Mon travail envisage l’image comme un objet hanté. Influencé par le concept barthésien du « filmique, » cette couche affective ineffable qui dépasse la narration, logée dans l’arrêt sur image fragmenté, et par les théoriciens des médias qui explorent la spectralité, l’image ne renvoie pas au passé; elle se déploie vers l’avant, façonnée par sa propre détérioration.

 

Un instant furtif de film, illuminé à travers un écran et capturé par la caméra, ressemble à une image en mouvement et poursuit son voyage de décomposition. Déjà transformée par son origine dans l’image animée et sa transmission entre écrans, l’image fixe porte les traces de la corruption, du reflet et de l’entropie. Choisie moins pour ce qu’elle représente que pour la manière dont cette représentation est perturbée, l’image glisse vers l’abstraction. Ce qui émerge n’est pas un document stable, mais une archéologie du devenir: une excavation par couches de la résonance affective, explorant la dégradation médiatique et la mémoire comme processus de remémoration et de construction.

 

Au sein de ce déploiement, la mémoire n’opère pas comme un réservoir stable, mais comme un processus mutable. Le travail est guidé par cette charge résiduelle: la manière dont le sentiment traverse son propre cycle d’érosion et de transformation, altéré par la répétition et la fatigue matérielle.

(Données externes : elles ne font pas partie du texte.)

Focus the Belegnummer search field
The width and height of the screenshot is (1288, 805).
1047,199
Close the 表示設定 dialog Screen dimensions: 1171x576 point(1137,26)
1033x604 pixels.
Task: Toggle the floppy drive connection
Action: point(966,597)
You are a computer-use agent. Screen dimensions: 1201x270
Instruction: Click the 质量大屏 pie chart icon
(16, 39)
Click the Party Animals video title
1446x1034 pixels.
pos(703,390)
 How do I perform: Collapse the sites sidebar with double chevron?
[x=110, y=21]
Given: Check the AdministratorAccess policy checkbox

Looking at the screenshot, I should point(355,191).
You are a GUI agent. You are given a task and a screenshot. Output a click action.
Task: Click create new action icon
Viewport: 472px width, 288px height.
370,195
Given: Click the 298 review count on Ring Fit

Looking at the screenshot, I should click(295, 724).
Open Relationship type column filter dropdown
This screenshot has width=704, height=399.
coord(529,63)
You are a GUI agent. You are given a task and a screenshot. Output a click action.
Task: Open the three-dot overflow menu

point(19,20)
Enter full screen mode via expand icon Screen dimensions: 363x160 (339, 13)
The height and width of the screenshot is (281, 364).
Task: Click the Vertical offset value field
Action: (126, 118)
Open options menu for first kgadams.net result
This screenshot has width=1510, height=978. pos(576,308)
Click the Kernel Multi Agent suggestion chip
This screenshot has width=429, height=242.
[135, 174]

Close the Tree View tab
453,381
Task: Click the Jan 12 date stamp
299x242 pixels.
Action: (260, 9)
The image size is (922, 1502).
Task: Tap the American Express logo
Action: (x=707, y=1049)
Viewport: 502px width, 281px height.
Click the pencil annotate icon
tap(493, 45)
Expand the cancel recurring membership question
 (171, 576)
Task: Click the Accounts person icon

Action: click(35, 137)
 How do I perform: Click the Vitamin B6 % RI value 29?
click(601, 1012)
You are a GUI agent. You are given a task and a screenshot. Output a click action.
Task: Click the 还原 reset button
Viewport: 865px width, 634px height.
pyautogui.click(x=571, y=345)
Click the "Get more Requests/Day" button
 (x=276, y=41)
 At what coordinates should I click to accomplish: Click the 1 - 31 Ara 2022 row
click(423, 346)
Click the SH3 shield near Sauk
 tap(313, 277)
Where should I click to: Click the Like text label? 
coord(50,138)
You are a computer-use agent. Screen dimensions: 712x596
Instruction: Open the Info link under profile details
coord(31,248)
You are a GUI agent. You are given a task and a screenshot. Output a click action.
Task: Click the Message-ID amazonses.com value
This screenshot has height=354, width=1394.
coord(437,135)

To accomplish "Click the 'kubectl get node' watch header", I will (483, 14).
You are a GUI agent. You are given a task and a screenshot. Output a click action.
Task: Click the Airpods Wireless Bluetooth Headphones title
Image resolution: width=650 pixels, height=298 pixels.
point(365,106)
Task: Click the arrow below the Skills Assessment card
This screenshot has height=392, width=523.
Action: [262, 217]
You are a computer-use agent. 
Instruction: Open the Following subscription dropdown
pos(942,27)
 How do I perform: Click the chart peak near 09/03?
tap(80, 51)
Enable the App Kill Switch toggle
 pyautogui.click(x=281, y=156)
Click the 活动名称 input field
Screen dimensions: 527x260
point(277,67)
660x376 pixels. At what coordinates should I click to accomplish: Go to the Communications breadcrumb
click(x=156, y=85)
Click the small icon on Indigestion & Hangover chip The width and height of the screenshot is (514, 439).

Dans cet espace où la représentation vacille, la matérialité prend le relais. Les surfaces superposées, les résidus d’impression et l’interruption picturale deviennent des mécanismes qui plient le temps dans les images, permettant aux états passés et présents de s’imprégner mutuellement. La mémoire efface la distance tandis que l’histoire la reconstruit; l’œuvre existe dans cet entre-deux chargé, où les images sont continuellement refaites par accumulation.